# Most beautiful countries in the world!



## timmy- brissy (Aug 28, 2007)

It can be anywhere and it's your opinion that counts.


----------



## ChrisZwolle (May 7, 2006)

I havent visit all countries, so i can't really tell


----------



## WrathChild (Aug 4, 2007)

France
Austria
Romania
USA
Spain
UK & Ireland
Argentina & Chile

In no particular order.
And I could go on and on for ages, but let's leave it there.


----------



## ska.pre (Apr 11, 2007)

slovenia


----------



## Occit (Jul 24, 2005)

*Vanuatu, Burundi and Equatorial Guinea *


----------



## DinoVabec (Nov 12, 2007)

USA, Canada, Australia, Brazil...


----------



## Луиc (Oct 4, 2007)

Chile and Argentina maybe.


----------



## Giorgio (Oct 9, 2004)

Lots of people claim Greece is the most beautiful to which I have to agree!  
Just read some of the comments in the Impeccable Greece thread found in my sig.


----------



## timmy- brissy (Aug 28, 2007)

Greece is very nice except it has problems in Athens but when you get outside then yes it is great.


----------



## Giorgio (Oct 9, 2004)

timmy- brissy said:


> Greece is very nice except it has problems in Athens but when you get outside then yes it is great.

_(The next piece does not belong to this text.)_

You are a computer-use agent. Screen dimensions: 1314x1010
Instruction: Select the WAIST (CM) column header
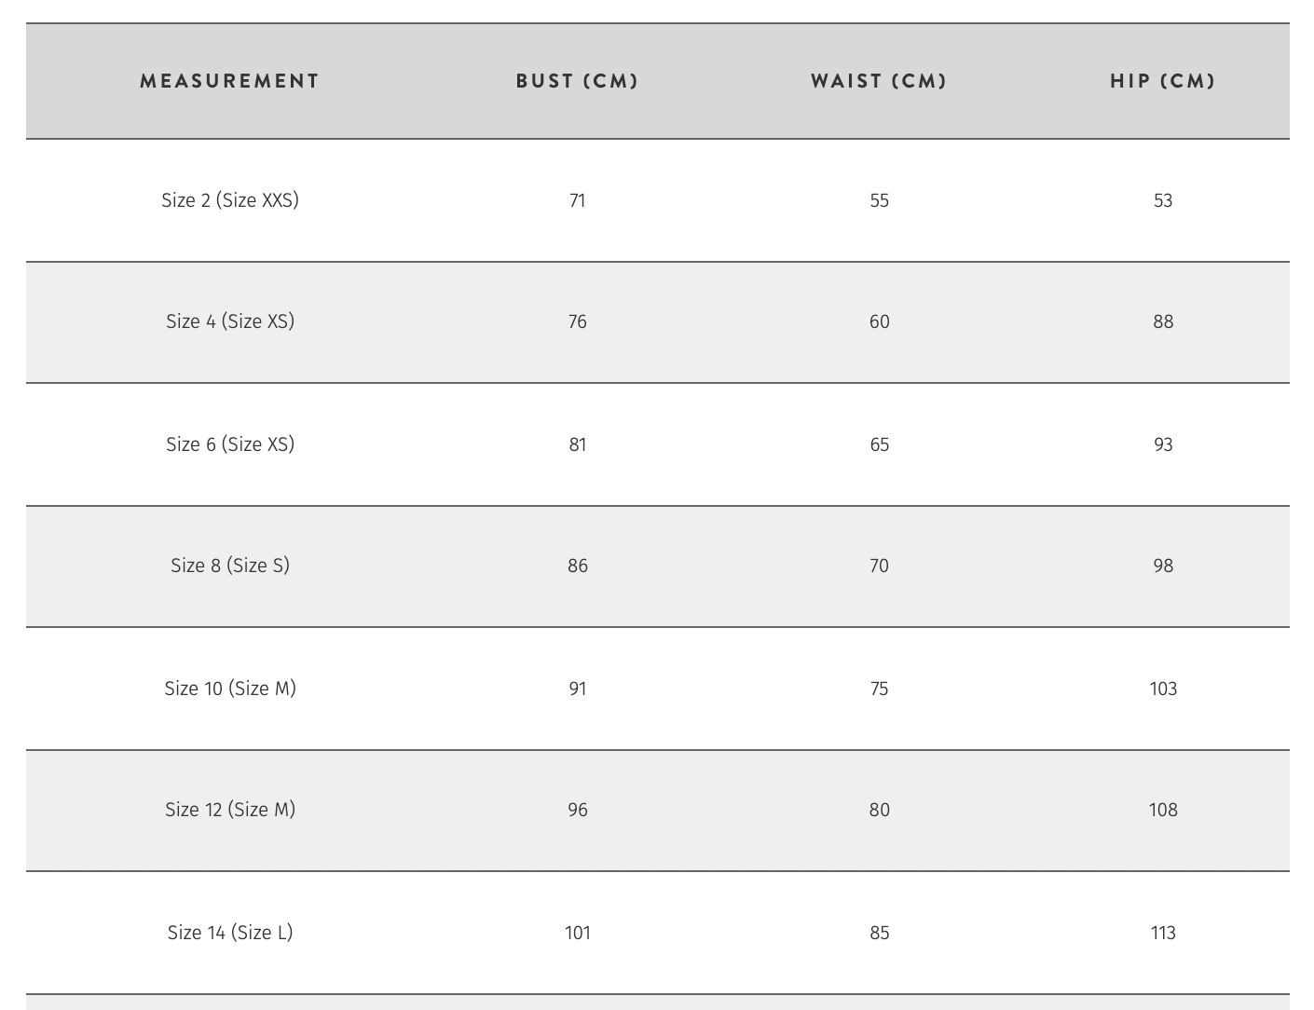coord(879,81)
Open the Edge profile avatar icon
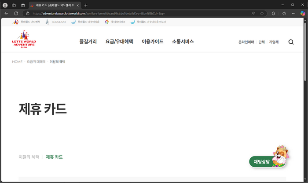This screenshot has height=183, width=308. [x=274, y=13]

Thats a standard response but Athens is actually a very beautiful city these days, just visit the Athens photo thread in the Greek forum or the link in my sig to Athens! Its not what you may think.


----------



## Herr Lind (Dec 24, 2006)

Russia's nature is one of the most beautiful, no doubt.


----------



## Skylandman (Nov 7, 2002)

Neverland and Wonderland are pretty good, probably the best of the best out there.


----------



## Occit (Jul 24, 2005)

Natural Wonders help countries to be really beautiful:

*Watch this video on wide screen and audio:*






:drool:


----------



## brightside. (Jan 10, 2008)

All the world is beautiful.


----------



## Mahratta (Feb 18, 2007)

Natural beauty - Canada, USA, China, India, Pakistan, Venezuela, Zimbabwe, etc.

Cultural beauty (villages, man-made beauty adding to natural beauty) - China, India, Germany, Russia, Japan, Cambodia, Egypt, Syria, Iran, Thailand, Spain etc.


----------



## timmy- brissy (Aug 28, 2007)

Giorgio said:


> Thats a standard response but Athens is actually a very beautiful city these days, just visit the Athens photo thread in the Greek forum or the link in my sig to Athens! Its not what you may think.


So true.


----------



## skyphire (Jan 2, 2008)

Southeast Asian countries


----------



## Xpressway (Dec 2, 2006)

U.S.A.


----------



## flesh_is_weak (Jun 16, 2006)

The Philippines of course


----------



## futureproof (Nov 2, 2006)

everyone in their own countries think they own the most beautiful piece of land

it´s such a subjective, broad question

but personally i think Australia and New Zealand. then the UK, USA and Canada, also France


----------



## ENRIQUE DANIEL (Jan 6, 2005)

MOST BEAUTIFUL AND COMPLETE COUNTRIES I THINK ARE INDIA,BRAZIL,COLOMBIA,MEXICO,PERU,ARGENTINA,ECUADOR,PILIPPINES,MALAYSIA,INDONESIA,TURKEY,GREECE,BOLIVIA,U.S.A,CHINA,AUSTRALIA,NEW ZELAND,COSTA RICA,PANAMA,NICARAGUA,GUATEMALA,AND CANADA.


----------



## ENRIQUE DANIEL (Jan 6, 2005)

SORRY I FORGOT VENEZUELA AND CHILE.


----------



## Bentown (Jan 29, 2007)

brightside. said:


> All the world is beautiful.


^^Strongly agree...............Actually I don't want to answer this thread because no answer is absolute right cause each person had their own thinking for the charming of country around the world.....For me every places and every countries had their own beauty depending what did you see from it....
so *my answer is every countries in the word*....


----------



## Alexriga (Nov 25, 2007)

Switzerland for me.


----------



## Küsel (Sep 16, 2004)

Thanks 

But I think nearly every country is beautiful. By what? Nature? A nation doesn't define it's borders by beauty of its landscapes  It shouldn't be "countries" but "areas" discussed here. Brazil, Canada, China... they are as huge as a small continent and as diverse as anything. Chile runs from Antarctica to desert zone. Clear, that's fantastic countries but it's not fair to name them.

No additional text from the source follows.